Le ministre de la Défense, Hervé Morin, a présenté mardi un plan d’indemnisation des victimes des essais nucléaires français. Ce projet de loi implique une première dotation de 10 millions d’euros sur les fonds de la Défense pour l’année 2009.
Entre 1960 et 1996, au Sahara et en Polynésie, la France a effectué 210 essais nucléaires. Potentiellement, le texte concerne près de 150 000 travailleurs, civils ou militaires, sans compter les populations qui vivaient dans ces régions au moment des faits. Soit environ 2 000 personnes, pour la Polynésie.
Le ministre, qui concède ne pas avoir, à ce jour, de chiffres précis, parle lui de « quelques centaines de victimes » sans oublier leurs ayants-droit qui pourront obtenir « réparation du préjudice subi ». Ces estimations devront encore être confirmées par « une étude épidémiologique de mortalité concernant les travailleurs du centre d’expérimentation du Pacifique », qu’Hervé Morin a confiée à l’organisme indépendant SEPIA Santé. « Les résultats devraient être connus en septembre 2009. Cette étude sera complétée par une étude de morbidité sur les principales maladies des vétérans », a-t-il indiqué.
« Une commission indépendante, constituée de médecins et présidée par un magistrat, examinera les dossiers au cas par cas », a précisé le ministre à qui revient la décision finale. Cette commission a six mois pour rendre ses propositions.
Dans un souci de « transparence totale », Hervé Morin a dit vouloir un régime d’indemnisation « juste et rigoureux ». Celui-ci s’appuie sur plusieurs principes.
Les décrets d’application fixeront une liste de 18 maladies (cancer du sein, de la thyroïde, leucémie, etc.), basée sur celle du comité scientifique des Nations Unies pour l’étude des effets des rayonnements ionisants (UNSCAER). Et le ministre d’ajouter qu’ « aucun seuil d’exposition » n’est fixé.
La période prise en compte pour donner droit à l’indemnisation couvre la totalité des travaux liés aux essais, démantèlement compris. « Tout le préjudice, notamment moral ou esthétique » sera considéré.

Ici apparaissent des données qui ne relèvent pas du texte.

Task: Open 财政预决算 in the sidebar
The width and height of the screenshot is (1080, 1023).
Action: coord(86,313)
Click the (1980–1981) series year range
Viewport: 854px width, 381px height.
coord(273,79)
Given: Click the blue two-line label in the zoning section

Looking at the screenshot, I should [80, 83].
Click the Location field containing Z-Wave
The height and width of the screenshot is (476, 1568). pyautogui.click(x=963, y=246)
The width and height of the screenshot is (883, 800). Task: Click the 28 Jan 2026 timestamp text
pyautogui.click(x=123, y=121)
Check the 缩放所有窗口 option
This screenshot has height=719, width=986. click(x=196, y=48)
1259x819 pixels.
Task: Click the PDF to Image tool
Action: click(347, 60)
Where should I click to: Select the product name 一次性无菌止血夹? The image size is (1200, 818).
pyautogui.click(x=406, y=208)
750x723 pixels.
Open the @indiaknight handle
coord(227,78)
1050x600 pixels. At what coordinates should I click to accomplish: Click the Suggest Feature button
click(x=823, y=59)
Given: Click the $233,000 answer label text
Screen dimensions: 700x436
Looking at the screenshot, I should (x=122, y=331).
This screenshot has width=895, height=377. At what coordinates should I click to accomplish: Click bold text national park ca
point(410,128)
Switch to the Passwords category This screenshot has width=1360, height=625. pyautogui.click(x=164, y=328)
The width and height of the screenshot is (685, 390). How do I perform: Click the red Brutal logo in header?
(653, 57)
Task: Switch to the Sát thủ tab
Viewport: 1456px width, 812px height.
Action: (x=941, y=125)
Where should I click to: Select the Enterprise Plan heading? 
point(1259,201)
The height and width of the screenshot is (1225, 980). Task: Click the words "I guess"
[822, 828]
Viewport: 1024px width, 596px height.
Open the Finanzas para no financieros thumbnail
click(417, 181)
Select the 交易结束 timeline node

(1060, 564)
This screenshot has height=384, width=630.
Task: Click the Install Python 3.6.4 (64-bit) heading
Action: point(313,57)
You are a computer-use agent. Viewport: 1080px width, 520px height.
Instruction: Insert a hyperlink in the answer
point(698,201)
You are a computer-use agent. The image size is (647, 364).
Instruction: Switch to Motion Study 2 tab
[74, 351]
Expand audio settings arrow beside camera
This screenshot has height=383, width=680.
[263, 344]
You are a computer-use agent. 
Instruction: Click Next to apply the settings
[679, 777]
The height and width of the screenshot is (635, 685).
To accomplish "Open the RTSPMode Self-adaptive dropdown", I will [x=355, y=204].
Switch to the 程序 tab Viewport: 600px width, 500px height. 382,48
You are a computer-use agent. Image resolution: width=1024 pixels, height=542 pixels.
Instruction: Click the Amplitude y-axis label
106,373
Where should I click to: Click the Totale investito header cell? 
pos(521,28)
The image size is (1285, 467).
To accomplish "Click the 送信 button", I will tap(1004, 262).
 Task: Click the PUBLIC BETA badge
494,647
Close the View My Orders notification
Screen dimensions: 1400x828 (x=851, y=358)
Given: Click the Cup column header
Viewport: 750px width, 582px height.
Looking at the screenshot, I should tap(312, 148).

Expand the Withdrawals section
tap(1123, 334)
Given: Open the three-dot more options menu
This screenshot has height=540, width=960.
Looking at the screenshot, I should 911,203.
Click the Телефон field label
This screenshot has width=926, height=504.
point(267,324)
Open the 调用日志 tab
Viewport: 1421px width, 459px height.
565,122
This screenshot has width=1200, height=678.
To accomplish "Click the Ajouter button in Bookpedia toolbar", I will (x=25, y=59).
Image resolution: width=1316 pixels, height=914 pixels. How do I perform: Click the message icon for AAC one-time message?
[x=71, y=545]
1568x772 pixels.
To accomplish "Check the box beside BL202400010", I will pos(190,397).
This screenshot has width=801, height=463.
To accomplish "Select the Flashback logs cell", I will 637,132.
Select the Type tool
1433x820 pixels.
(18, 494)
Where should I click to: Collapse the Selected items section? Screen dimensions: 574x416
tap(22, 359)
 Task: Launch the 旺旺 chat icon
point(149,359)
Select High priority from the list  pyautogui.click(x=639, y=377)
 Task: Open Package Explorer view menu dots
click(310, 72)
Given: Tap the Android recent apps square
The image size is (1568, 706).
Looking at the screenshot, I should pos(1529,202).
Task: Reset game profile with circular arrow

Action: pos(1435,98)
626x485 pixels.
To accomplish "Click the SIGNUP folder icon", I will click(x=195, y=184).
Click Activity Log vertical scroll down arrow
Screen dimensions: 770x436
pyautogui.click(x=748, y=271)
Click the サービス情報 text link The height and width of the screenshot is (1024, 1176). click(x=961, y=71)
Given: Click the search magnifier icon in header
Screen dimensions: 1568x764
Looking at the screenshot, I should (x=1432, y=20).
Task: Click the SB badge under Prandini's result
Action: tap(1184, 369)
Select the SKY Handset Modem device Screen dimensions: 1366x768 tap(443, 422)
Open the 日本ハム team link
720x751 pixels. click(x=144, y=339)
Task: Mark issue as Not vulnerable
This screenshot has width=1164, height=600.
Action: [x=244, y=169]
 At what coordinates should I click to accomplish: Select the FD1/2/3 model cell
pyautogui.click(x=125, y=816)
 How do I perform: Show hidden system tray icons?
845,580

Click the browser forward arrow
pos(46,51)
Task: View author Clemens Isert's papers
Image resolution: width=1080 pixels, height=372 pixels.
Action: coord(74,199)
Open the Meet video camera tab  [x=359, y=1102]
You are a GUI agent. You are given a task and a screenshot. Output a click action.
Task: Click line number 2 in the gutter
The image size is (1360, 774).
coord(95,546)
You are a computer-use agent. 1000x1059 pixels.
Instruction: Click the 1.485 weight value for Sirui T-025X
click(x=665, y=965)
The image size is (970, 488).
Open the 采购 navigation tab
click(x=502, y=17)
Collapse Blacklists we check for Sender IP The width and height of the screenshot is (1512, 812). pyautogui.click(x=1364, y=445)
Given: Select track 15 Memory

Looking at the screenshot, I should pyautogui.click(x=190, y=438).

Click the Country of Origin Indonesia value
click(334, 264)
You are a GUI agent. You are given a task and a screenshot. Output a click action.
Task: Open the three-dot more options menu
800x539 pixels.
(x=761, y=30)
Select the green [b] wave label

En outre, « ce ne sera plus à la victime de prouver que sa maladie est liée aux essais nucléaires », mais à l’État de démontrer le contraire, s’il conteste. À noter que « le demandeur disposera de possibilités de recours devant le tribunal administratif s’il n’est pas satisfait de la réponse apportée » à sa requête.
M. Morin a par ailleurs indiqué que deux professeurs de l’Académie des sciences et de l’Académie de médecine avaient été chargés de consulter l’ensemble des archives de la Défense afin d’établir pour chaque essai des données précises sur leurs conditions de réalisation. Les résultats seront connus fin 2009.
En effet, le ministère reconnaît des problèmes de confinement pour quatre essais nucléaires menés dans le Sahara, dont le tir « Beryl » du 1er mai 1962. De même, dix essais dans le Pacifique ont donné lieu à des retombées radioactives significatives, sur des zones circonscrites.
Un numéro vert a été mis en place pour transmettre les données nécessaires à la constitution des dossiers des victimes : le 0810 007 025.